As an aside, in the Debian APT system all versions of all packages are kept in a large pool. To determine which of those packages are in a particular release you need to bore down through the dists/release subdirectories of the Index of /ubuntu archive 'til you get to a compressed text file called Packages. eg. http://us.archive.ubuntu.com/ubuntu/dists/lucid/main/binary-i386/Packages.bz2 is the bzip2-compressed file which identifies which versions of which packages are in the main-i386 repository for the lucid (10.04) release of ubuntu. I know it can be confusing at first.

But that’s probably the crux of my problem: I haven’t figured out how to activate a logical volume from the command line. None of the LVM commands I’ve looked at seem appropriate. I can create/remove/resize physical volumes/volume groups/logical volumes but I can’t figure out how to activate a logical volume. I thought that’s what devmapper was for, but I haven’t successfully grok’d dmsetup to get all of the symlinks created.>:(

I can understand how it might be problematic to create symlinks for an incomplete logical volume (not all physical volumes are present), but it seems to me that for those cases dm should just emit an error message (syslog?) and do the volumes that are complete.

Thanks,
ron

Have you simply tried using the installer to create the LVM? That normally works. You certainly don’t need to pre-create a partition. You can’t simply copy the OS from one environment to another without at lest editing /etc/fstab to the new IDs and running grub2-mkconfig

To by honest I’m a little lost in you explanations. And not sure exactly what you want to accomplish

But guessing What I would do is install fresh to the new drive then copy at least home over If you have a lot installed maybe copy all but /etc /proc /boot and /dev to new drive from old using a cd/dvd/usb boot IMO it would be easiest to just reinstall any apps you want. All important stuff should be in /home that is the data you really want brought over.

In any case walk before you run get it running fist then worry about the bells and whistles

Agreed that the installer has no problem creating LVM partitions, however:

What I’m trying to accomplish is to minimize downtime on this file server by pre-replicating ~700GiB of data. I don’t want to take the system down to swap drives and install, then configure a new OS and then have to wait several additional hours to replicate ~700 GiB of data before the system is actually up and useable. I have no intention of replicating any of the system files, just the data in the NFS and Samba shares.

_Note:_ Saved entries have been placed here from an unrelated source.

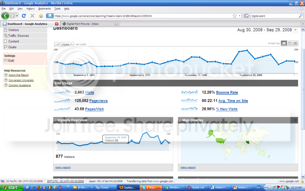Expand the date range dropdown arrow
This screenshot has width=305, height=191.
click(x=295, y=30)
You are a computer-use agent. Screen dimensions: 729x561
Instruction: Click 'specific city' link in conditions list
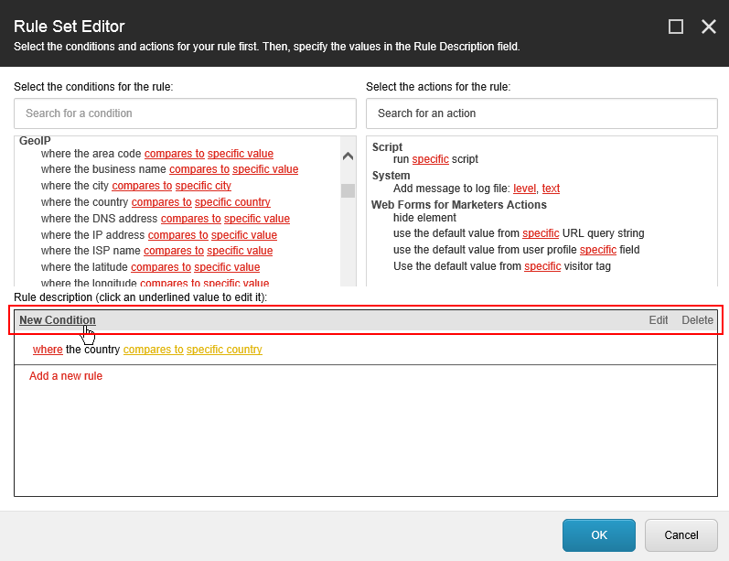click(x=203, y=186)
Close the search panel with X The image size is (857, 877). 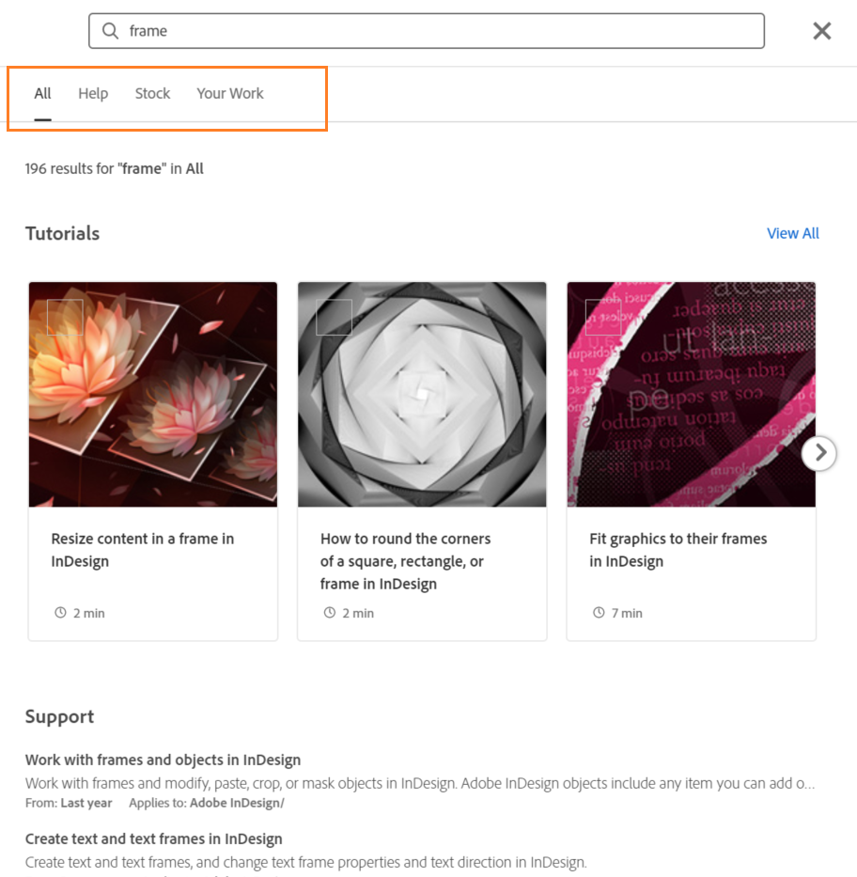click(822, 31)
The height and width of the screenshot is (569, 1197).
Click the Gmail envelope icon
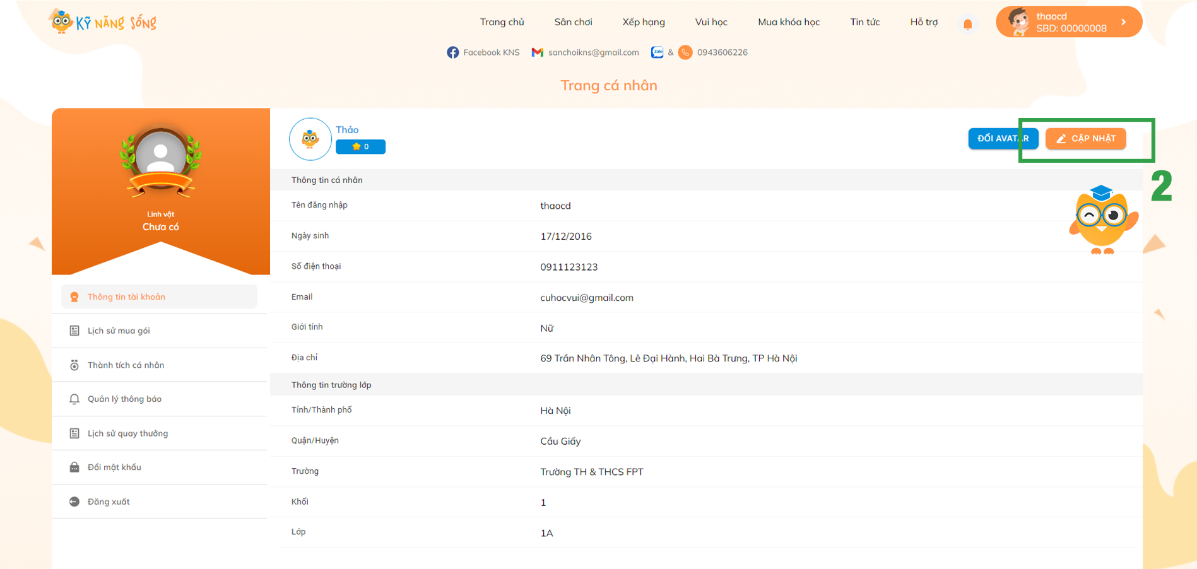(537, 52)
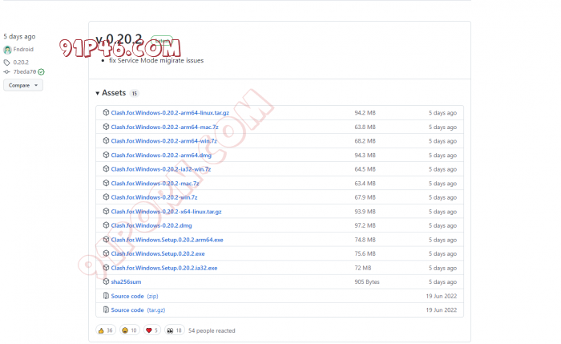561x344 pixels.
Task: Toggle the thumbs up reaction
Action: (106, 330)

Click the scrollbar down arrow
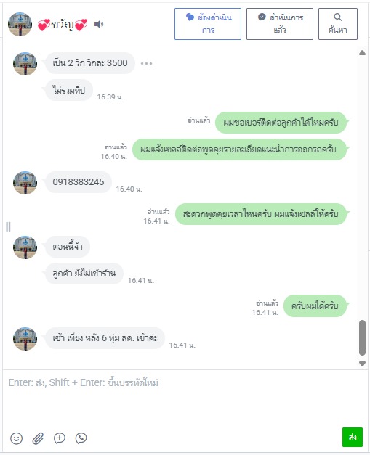362,364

And I can do that now, after installing lvm2 on the kubuntu machine. This discussion is because I’d like to see the same functionality wrt hotplugging drives with lvm in openSUSE as already exists in ubuntu, and incidentally, Fedora. I just tried it on a Fedora machine and dm automatically created all of the /dev/dm-? nodes and symlinks when I powered up the external drive.

Regards,
ron

Plug in disk; run “vgscan; vgchange -ay”. Did you try it?

No I hadn’t, but I have now and that’s the magical incantation I needed.
Reminder to self: Brush up on your reading comprehension!

Thanks arvidjaar. Although it would be nice if it happened automatically like on some other distros, I can work with this.